When executing an exception return instruction, the Cortex-M processor automatically unstacks registers from the stack. The unstacked registers are:

• xPSR
• ReturnAddress
• LR (EXC_RETURN)
• R12
• R3
• R2
• R1
• R0

This restores the context that was stacked on exception entry. The processor also handles switching back to the previous stack pointer (MSP or PSP).

Configuring the Thread Stack

Here is an overview of the steps required to configure the Cortex-M main thread stack:

1. Define a stack memory region, aligned to 8 bytes.
2. Initialize MSP to point to the top of the stack memory.
3. Optionally initialize MSPLIM to the bottom of the stack.
4. Enable the stack limit register if used, via CONTROL register.
5. Store context values across context switches using PUSH and POP if using an RTOS.

Configuring the Process Stack

Key steps to configure the Cortex-M process stack:

1. Define stack memory region, 8 byte aligned.
2. Initialize PSP to point to the top of the stack.
3. Initialize PSPLIM to the stack bottom if used.
4. Enable PSPLIM via CONTROL if used.
5. Use PUSH and POP to preserve PSP across context switches.

Tips for Stack Management

Here are some useful tips for managing Cortex-M stacks:

• Monitor stack usage to avoid overflow.
• Set stack limit registers and failsafe handlers.
• Reserve adequate stack space for interrupt needs.
• Keep ISR stack usage to a minimum.
• Use PSP for thread context switches instead of MSP.
• Initialize stacks to known values to help debug.

Cortex-M Stack Implementation

To utilize the Cortex-M stack features, the stacks must be properly implemented:

• Define stack memory regions in linker script or elsewhere.
• Enable the stack limit registers if desired.
• Initialize MSP and PSP registers during start up.
• Use stacking instructions to preserve context.
• Use unstacking during exception return.
• Monitor stack usage during development.
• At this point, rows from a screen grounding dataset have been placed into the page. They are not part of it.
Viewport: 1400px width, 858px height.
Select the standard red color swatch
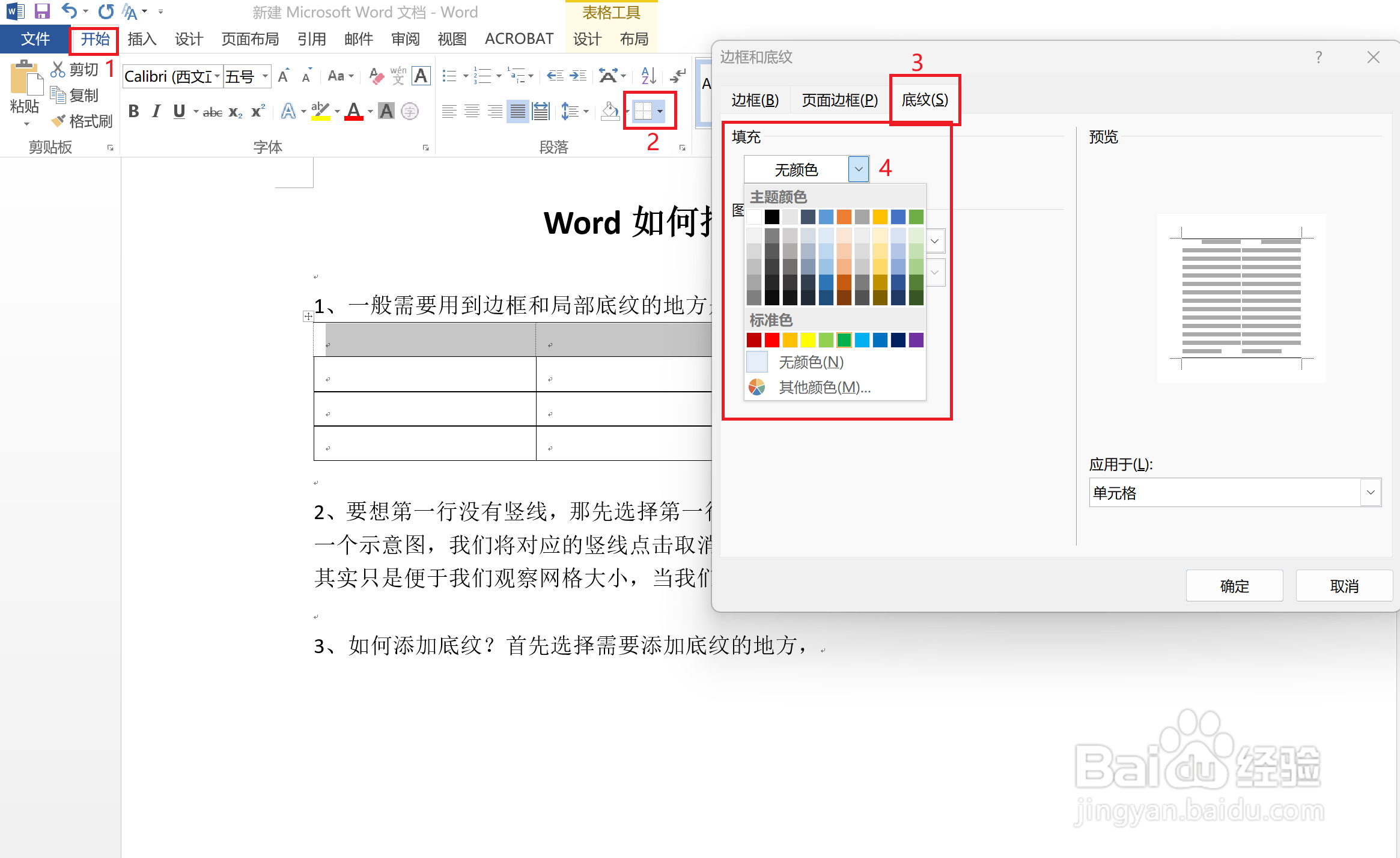coord(772,340)

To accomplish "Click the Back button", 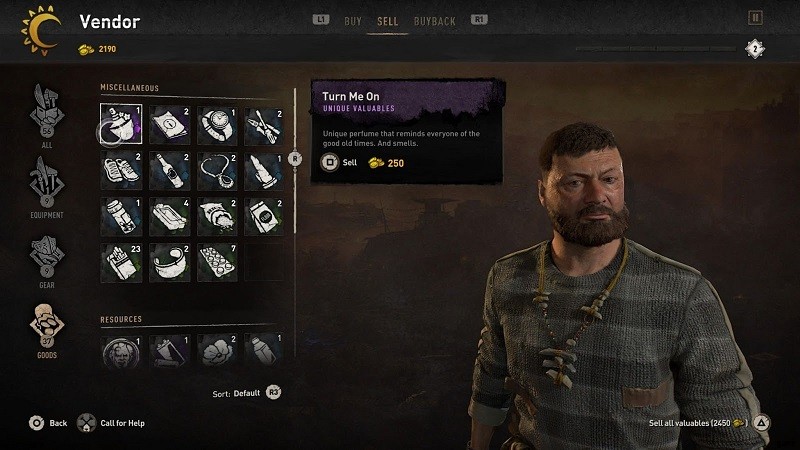I will (48, 423).
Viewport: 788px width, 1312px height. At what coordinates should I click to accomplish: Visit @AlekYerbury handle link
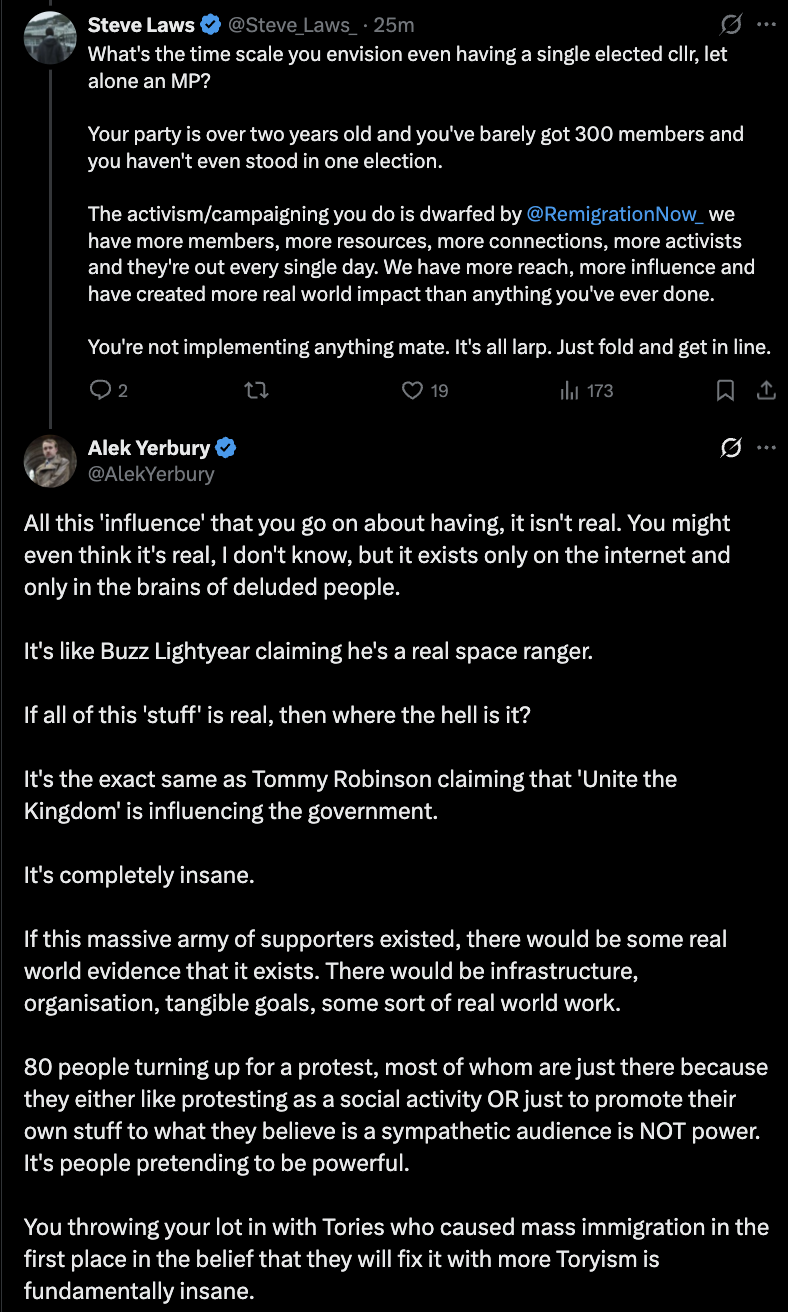pos(151,473)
With robust stack implementation, many Cortex-M stack features help prevent issues and ease development.

Stack Optimization

There are several ways to optimize Cortex-M stack usage:

• Allocate only necessary stack space.
• Reduce stack usage in ISRs when possible.
• Use stack limit registers to detect overflow.
• Use PSP instead of MSP where applicable.
• Initialize unused stack to an unusual value.
• Analyze stack usage to fine tune stack size.
• Enable the CONTROL stack alignment features.

Optimized stack usage reduces memory requirements and helps avoid issues like overflow.

Cortex-M Stack Usage

The Cortex-M stack is used in the following main ways:

• Storing context on exception entry.
• Passing parameters at function calls.
• Allocating local variables.
• Saving context on RTOS context switches.
• Stacking layer specific registers on ISR entry.

Understanding these stack usage patterns allows tuning stack size and analyzing stack requirements.

Stack Debugging

Useful techniques for debugging Cortex-M stack issues:

• Initialize unused stack to a pattern like 0xDEADBEEF.
• Enable stack limit registers to detect overflow.
• Monitor stack pointers during execution.
• Check for unaligned accesses and hard faults.
• Perform stack usage analysis.
• Debug exceptions and check stacked context.

These debugging techniques can help identify stack issues and incorrect stack usage.

Conclusion

In summary, properly managing the Cortex-M stack pointers and understanding stack operation is key to building robust embedded applications. Utilizing stack limit registers, optimization techniques, and careful stack debugging all help create efficient and stable Cortex-M designs.